Exercise description → Verbatim copy, images excluded: write out each record shown below.

The data →
────────────────────────────────────────

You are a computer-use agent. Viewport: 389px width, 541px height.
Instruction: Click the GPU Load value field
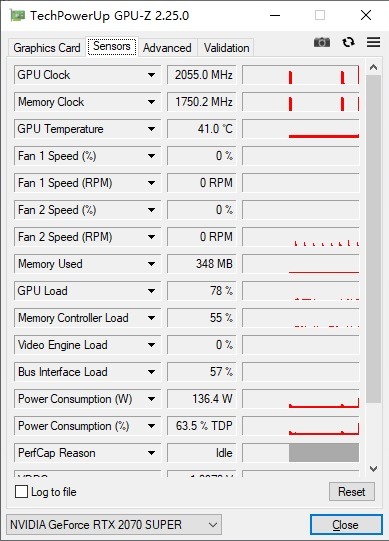tap(202, 291)
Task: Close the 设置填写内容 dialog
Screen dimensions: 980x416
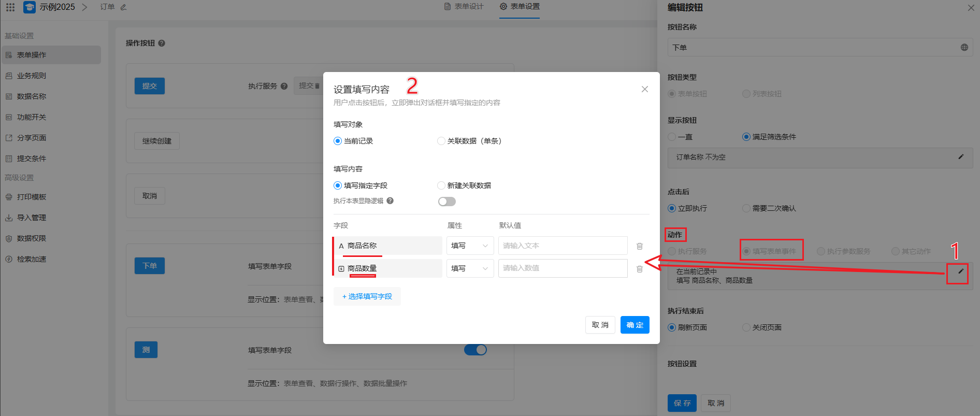Action: 644,89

────────────────────────────────────────

Expected output →
You are a computer-use agent. Viewport: 389px width, 541px height.
Instruction: Click the GPU Load value field
tap(202, 291)
Task: Close the 设置填写内容 dialog
Screen dimensions: 980x416
Action: 644,89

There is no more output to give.